The winter break of 2009 (breaks are a great time to get things done), I took the plunge and started learning basic vi keybindings. Komodo supports this natively, and they are too well ingrained into my fingers for me to move away from them. In fact, I use Vimperator on all of my computers as well to keep the same thought process for my two most-used applications, and I’d love for everything I use to share this common trait. So, for good or for bad, I must have vi-like operation.
Komodo also has the right amount of stuff, but not too much. As seen below, my window is generally fairly minimalistic.
I have line numbers (can’t live without ‘em), tabs so I can visually see what files I have open at any given time, some other minor information, and some menu buttons, which I find useful for accessing commands that I don’t use frequently enough to memorize the shortcuts to.
I can also split the screen vertically or horizontally, and move files easily between the two sides, which is incredibly handy on my widescreen laptop. Since I am using a tiling window manager, I can simulate this to an extent, but it’s still a nice feature.
Ctrl+Shift+P unhides my project listing. For small projects, standard terminal navigation is sufficient, but as the size and number of directories increases, so does the value of being able to easily visualize it. I prefer to keep this out of the way when I’m writing, so the ability to show and hide it quickly is a must.
While I can, of course, set preferences for file encoding, indentation, and line endings (and can change those on a per-language basis), Komodo will respect those in the files that I edit. This is incredibly necessary when working on different projects, each with their own rules. Any mixing of indentation will give me green underlines (similar to those in Word indicating incorrect grammar), and a ctrl+shift+8 will show me the whitespace characters so that I can fix them. The same lines appear for differing line endings; ctrl+shift+7 displays them, and one of the menu options makes them consistent. Both of these are things I’ve consistently had to fix on a recent group project, where all the other members used either gEdit, Eclipse, or vim.
There is always code folding available at the places I want it, and it clearly shows a fold without being distracting. Even more of a plus is that Komodo restores the state of the folds in a document when I reopen it, so that I don’t have to refold all of the code I’m not interested in at the moment all the time.
It was trivial to use a dark color theme for Komodo, although changing some elements of the interface was a bit more difficult. Nonetheless, it is nothing like the annoyance that is Eclipse.
I can use tab to complete words that I’ve been typing in the document (without any special modification), or to complete tooltip options based on the languages Komodo has them for. Having to use something other than tab is unacceptable, since I’ve been trained by my editor, my shell, and my irc client to do so.

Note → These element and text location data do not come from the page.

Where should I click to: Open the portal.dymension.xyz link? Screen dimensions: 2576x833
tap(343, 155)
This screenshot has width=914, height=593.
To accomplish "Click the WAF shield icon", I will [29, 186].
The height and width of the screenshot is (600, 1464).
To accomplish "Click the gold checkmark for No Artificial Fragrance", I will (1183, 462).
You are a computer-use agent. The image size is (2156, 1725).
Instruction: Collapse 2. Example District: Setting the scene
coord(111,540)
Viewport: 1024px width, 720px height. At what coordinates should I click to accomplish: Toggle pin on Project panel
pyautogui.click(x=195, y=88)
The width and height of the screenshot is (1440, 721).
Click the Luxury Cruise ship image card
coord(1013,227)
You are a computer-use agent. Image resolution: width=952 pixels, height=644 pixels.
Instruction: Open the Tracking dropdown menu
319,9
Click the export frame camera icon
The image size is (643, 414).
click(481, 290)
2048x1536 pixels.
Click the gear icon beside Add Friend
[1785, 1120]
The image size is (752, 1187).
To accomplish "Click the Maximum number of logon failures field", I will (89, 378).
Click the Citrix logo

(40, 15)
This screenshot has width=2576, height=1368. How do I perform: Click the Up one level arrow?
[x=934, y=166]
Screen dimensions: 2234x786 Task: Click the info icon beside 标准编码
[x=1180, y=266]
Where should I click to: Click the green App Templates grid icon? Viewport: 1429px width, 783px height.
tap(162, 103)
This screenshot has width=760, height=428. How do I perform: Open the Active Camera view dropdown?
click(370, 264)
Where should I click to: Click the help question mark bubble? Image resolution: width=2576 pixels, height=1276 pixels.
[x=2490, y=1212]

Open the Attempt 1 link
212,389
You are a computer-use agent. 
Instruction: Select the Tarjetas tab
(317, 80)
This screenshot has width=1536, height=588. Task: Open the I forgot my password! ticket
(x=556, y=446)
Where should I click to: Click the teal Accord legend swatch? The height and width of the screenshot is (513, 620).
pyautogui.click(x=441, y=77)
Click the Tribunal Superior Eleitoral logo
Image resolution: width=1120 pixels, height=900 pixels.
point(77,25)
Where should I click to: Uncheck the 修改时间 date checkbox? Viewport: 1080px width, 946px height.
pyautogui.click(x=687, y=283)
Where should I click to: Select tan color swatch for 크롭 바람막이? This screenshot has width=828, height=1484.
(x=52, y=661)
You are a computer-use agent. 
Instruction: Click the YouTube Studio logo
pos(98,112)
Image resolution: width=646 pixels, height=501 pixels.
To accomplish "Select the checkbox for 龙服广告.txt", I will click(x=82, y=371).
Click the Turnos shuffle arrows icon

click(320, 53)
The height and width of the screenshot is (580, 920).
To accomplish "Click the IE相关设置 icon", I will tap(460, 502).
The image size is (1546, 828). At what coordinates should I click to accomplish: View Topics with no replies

Along these same lines, I’m auto-indented in when opening a block, and closing keywords are either added automatically or pop up for completion.
What do I not like about Komodo? It’s an X application, so, while it still has functionality to edit files over FTP/SFTP/SCP (and even add them to projects), it cannot be run in a screen session, detached, and reattached at another location. Being based upon Gecko, it can also be a bit of a memory hog, although I still avoid using swap with both it and Firefox (and a few other things) running on one gig of RAM.